Texte d'étude:

Le Bureau de l'Amicale des Perrégaulois
C/O Antoine GARRIGOS
Cité Le Vallon Bât D
34200 SETE

-----En dehors de l'évocation de ce fameux et célèbre général français d'origine suisse, Perrégaux, cette ville m'avait laissé une image inconsciente mais enregistrée dans sa mémoire
.
-----Lors d'un voyage dans l'Oranais, en 1958, j'avais remarqué sans plus, les armoiries de la ville, gravées dans la pierre sur un joli bâtiment, à l'entrée de la cité, à côté d'une station service "Shell" où nous avions fait le ravitaillement en carburant.
-----Et lors de mes recherches, car ces armes me trottaient dans la tête, impossible de retrouver une représentation d'époque.
-----Un président de l'Association de Perrégaux est même allé jusqu'à m'écrire, certainement de bonne foi, qu'il n'y avait jamais eu d'armoiries à Perrégaux. Qu'ils n'avaient rien trouvé aux Archives d'Aix...!
-----Mais le Dieu des chercheurs, qui fait bien les choses, par l'intermédiaire de monsieur J.P Pérez de Toulon, me fit adresser une photocopie couleur des armoiries de la ville. C'est la couverture de la "Revue municipale (de Perrégaux)", 3è année, n°9/10 juin 1957. (Avec le tampon "Archives nationales - Aix-en-Provence"). Alors trêve de polémique, voyons les armes de cette adorable petite ville.

Exercice 1:
Dans le texte d'étude, par l'intermédiaire de qui la photocopie couleur des armoiries de la ville a-t-elle été adressée ?
Exercice 2:
Traduisez en anglais, s'il vous plaît, cette phrase du texte d'étude : « Et lors de mes recherches, car ces armes me trottaient dans la tête, impossible de retrouver une représentation d'époque. »
Exercice 3:
Reprenez le texte sur les armoiries de Perrégaux juste après sa dernière phrase.

Extrait de données:
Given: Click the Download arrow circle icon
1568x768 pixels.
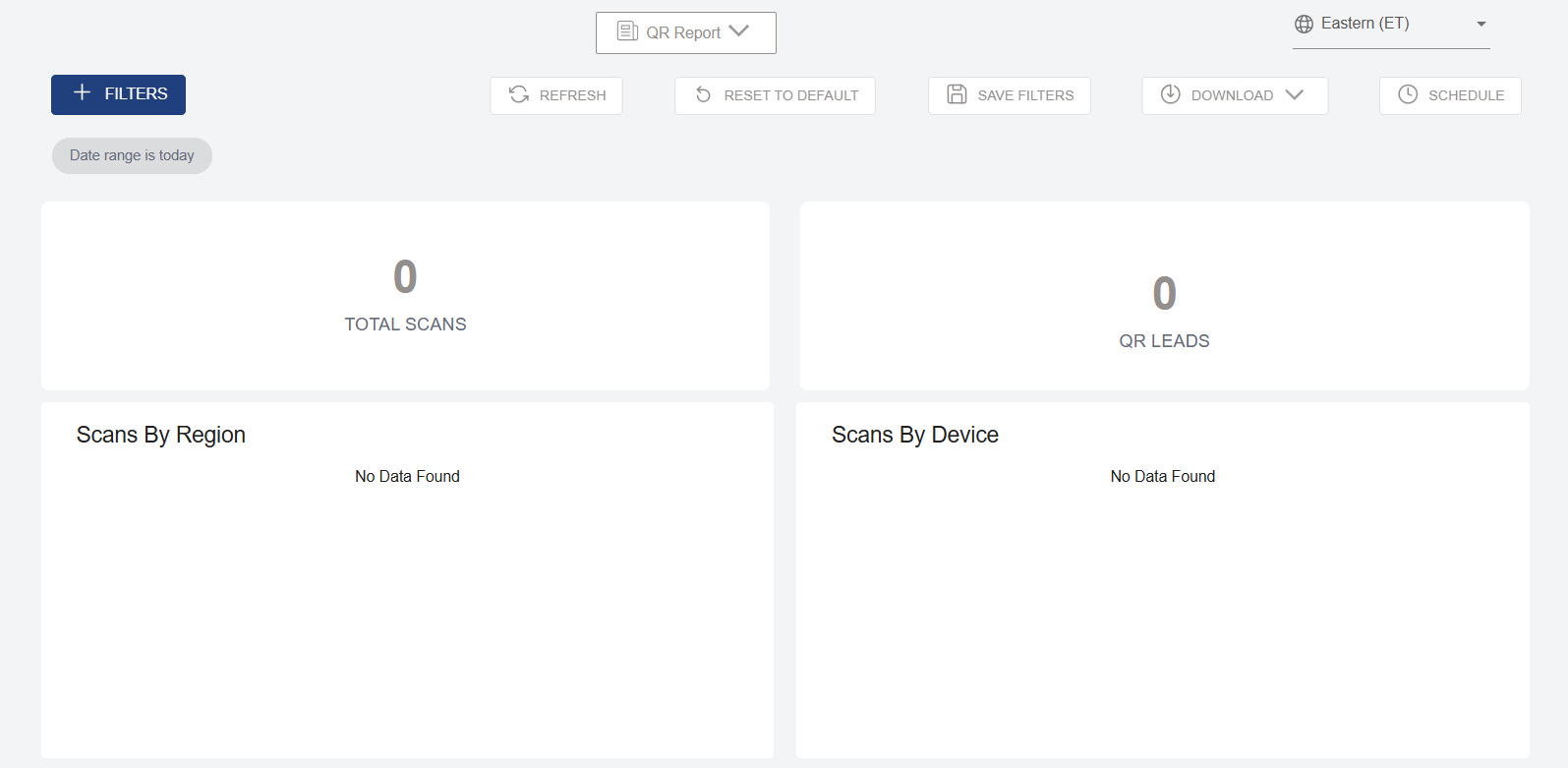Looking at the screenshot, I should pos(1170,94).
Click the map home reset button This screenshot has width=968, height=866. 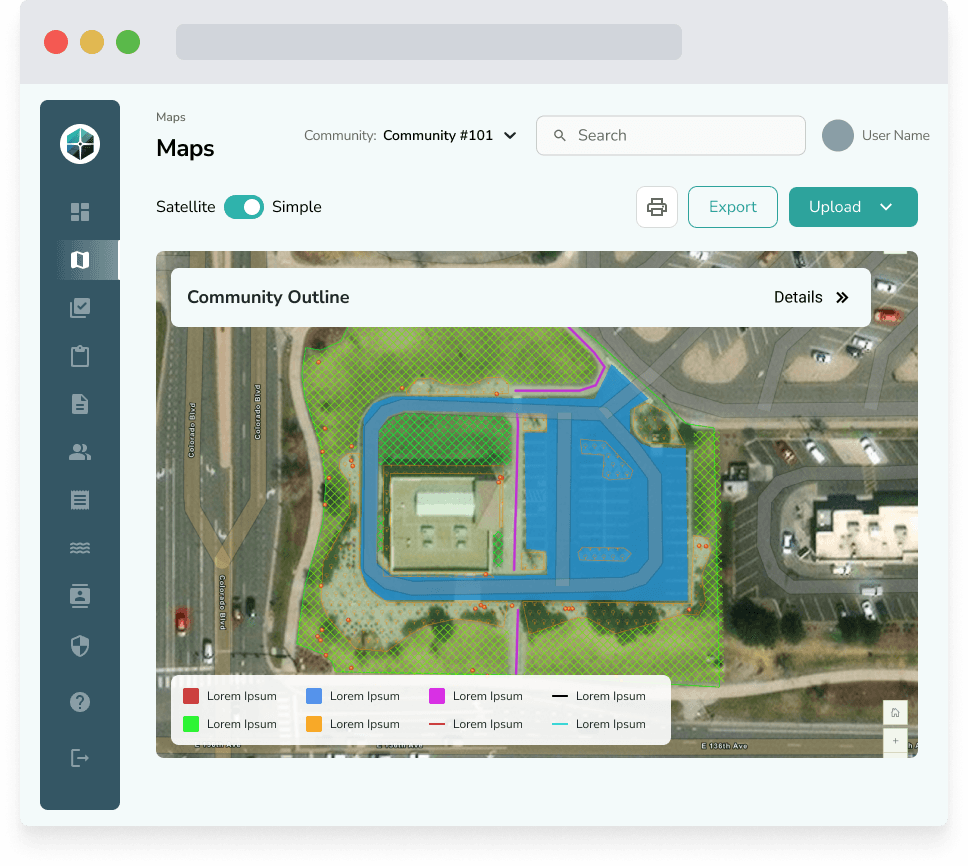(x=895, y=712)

Réponse 1:
Par l'intermédiaire de monsieur J.P Pérez de Toulon.

Réponse 2:
And during my research, since these arms kept running through my head, it was impossible to find a depiction from the period.

Réponse 3:
-----Qui a élaboré ces armes, à quelle époque (après 1928 puisque le barrage a cédé en novembre 1927, mais avant 1957 puisque la revue date de juin 1957) ?. Alors amis perrégaulois ou érudits de notre petite histoire à vos souvenirs et écrivez à l'auteur de ces lignes, sous quelle municipalité ont-elles été adoptées et y a-t'il eu des cérémonies à ce sujet ? Ces armes ont-elles été déposées pour devenir officielles ?
-----Maintenant comment lire ces armoiries ?
Avec beaucoup de modestie voilà ma lecture puisque je n'ai pas trouvé la lecture officielle. - "Ecru français moderne, à la filière d'or; tiercé en barre au 1, de gueules à la locomotive à vapeur d'argent, fumante posée sur un élément de voie ferrée de sable ;
------ au 2, d'argent liseré d'or (malgré la règle d'enquerre) à l'artichaut de sinople ; une orange sanguine au naturel, tigée et feuillée de sinople posée en chef ; en coeur un tourteau d'azur
bordé d'or, chargé d'un croissant d'or accompagné d'une main de fatma de même ;
------ au 3, d'azur au barrage hydraulique de pierre, maçonné de sable, éventré et laissant s'échapper le flot furieux de la retenue".
-----Ecu timbré d'une couronne murale d'or, crénelée, maçonnée de sable, à une tour centrale à 5 créneaux et portant en bandeau inférieur l'inscription, de sable, "Castra Nova". Sous l'écu, une banderole simple, de gueules, porte en devise le nom moderne de la cité. Symbolique : de haut en bas La couronne murale rappelle qu'ici, à peu de distance s'élevait un fort romain du Limes, appelé Castra Nova, puis une redoute française qui précéda la création de la ville de colonisation en 1858.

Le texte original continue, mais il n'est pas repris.